Fisker’s Luxury Car Loan Obligation Auctioned Off by DOE

Picture Bob Lutz, ex-GM, building a Karma with a Corvette drive train.

A DOE blog post from last night announced that it was "auctioning the remainder of Fisker’s loan obligation" so as to provide "the best possible recovery for the taxpayer" on its failed loan to the luxury car maker (this news was spotted by GigaOm).

The GovSales auction will be held on October 11 for "the future advance promissory notes issued by Fisker Automotive, Inc. in connection with a secured loan under the Advanced Technology Vehicles Manufacturing Program in respect of which approximately $168,000,000 is outstanding," according to the auction site. The full conditional loan was $528 million of which $192 million was drawn down.

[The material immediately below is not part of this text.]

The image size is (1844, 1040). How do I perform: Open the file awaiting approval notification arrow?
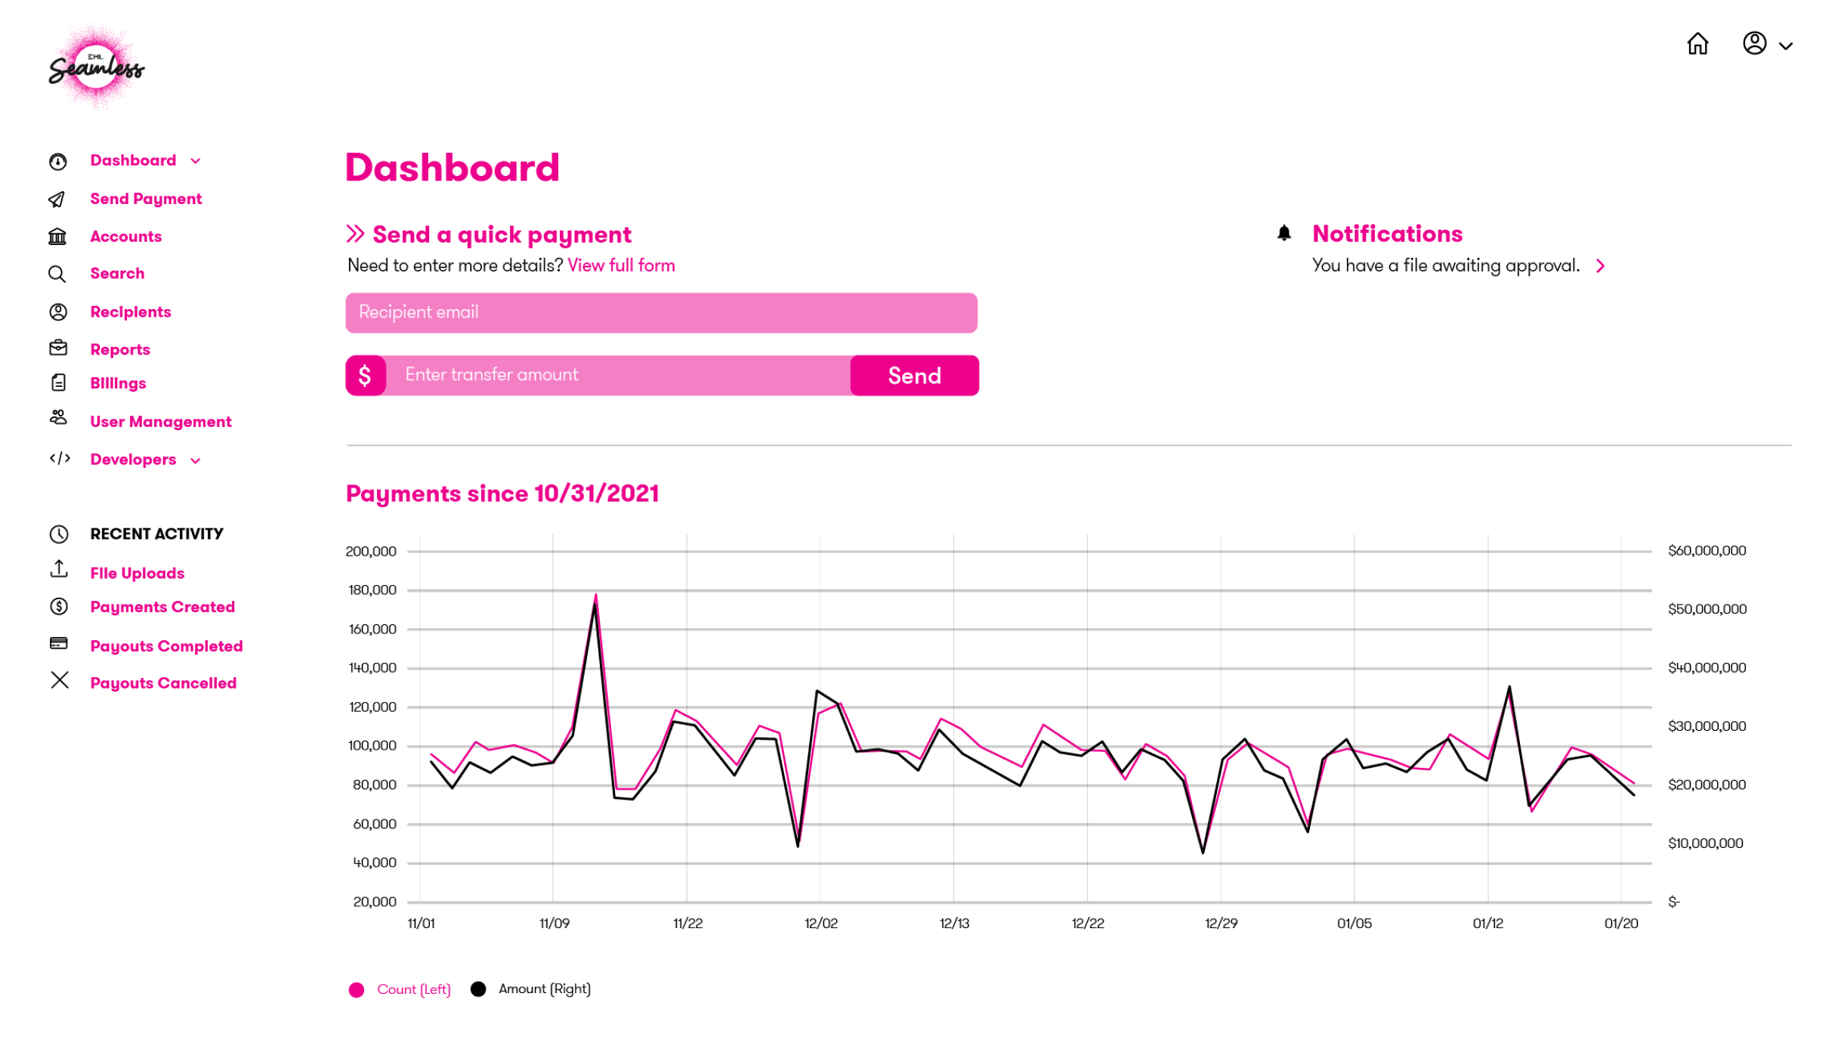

Any buyer has to demonstrate domestic job or manufacturing creation.

The DOE post states:

After exhausting any realistic possibility for a sale that might have protected our entire investment, the Department announced today that we are auctioning the remainder of Fisker’s loan obligation, offering the best possible recovery for the taxpayer. Consistent with the intent and statutory purpose of the Advanced Technology Vehicles Manufacturing program, the Department will require all bids to include a commitment and business plan that promotes domestic manufacturing capabilities and related engineering for advanced technology vehicles here in the United States.

Early on, Fisker Automotive looked very promising -- raising more than $1.2 billion from leading private sector investors who believed in the company and its business plan, and also attracting strong support from both Republicans and Democrats. Fisker acquired a manufacturing plant in Delaware and performed extensive design and engineering work at its headquarters in California, but the company was never able to begin production at the Delaware facility. 

The post goes on to make the argument for its Advanced Technology Vehicles Manufacturing program:

Even after accounting for all possible losses on the Fisker loan, expected losses to date only represent about 2 percent of our overall loan program portfolio of approximately $34 billion -- and less than 10 percent of the loan loss reserve Congress set aside for the program.

The Department also highlighted its loan portfolio successes at Tesla, Ford, and Nissan North America.

 

GTM recently reported that Wanxiang Group, China's largest auto parts supplier, had joined with former vice-chairman of GM Robert Lutz to make an offer for venture-backed electric hybrid car builder Fisker. (Lutz led the development of the extended-range plug-in Volt at Chevrolet.)

Lutz and partner Gilbert Villarreal had launched the VL Destino at the Detroit Car Show earlier this year. The Destino mates the Fisker shell with the drivetrain of a Chevrolet Corvette ZR1. It reportedly sells for $180,000 compared to the Fisker's $110,000 original price tag.  

Wanxiang recently purchased A123 Systems, the bankrupt lithium-ion battery maker that supplied batteries for the Fisker Karma. Wanxiang intends to keep A123's grid battery business alive in the form of A123 Energy Solutions, a division which has already deployed in excess of 100 megawatts in grid projects from Hawaii to Chile.

Fisker raised nearly $1.2 billion in private investment since its 2007 founding from investors including KPCB and NEA, as well as now-defunct investment firm Advanced Equities. Fisker's $1.2 billion in private investment makes it one of the largest VC-funded implosions in history. Around 1,500 Karma models have been sold to date, but Fisker has not built a car since last July.

The auto industry news website Jalopnik wrote that the Fisker has "an interior the size of a Geo Metro, build quality that has a real Pyongyang sort of charm, and, of course, a crippling lack of money. But holy crap, is that a pretty car." Jalopnik suggested that Fisker abandon any pretense of battery power and just put an internal combustion engine in the beautiful body of the Fisker.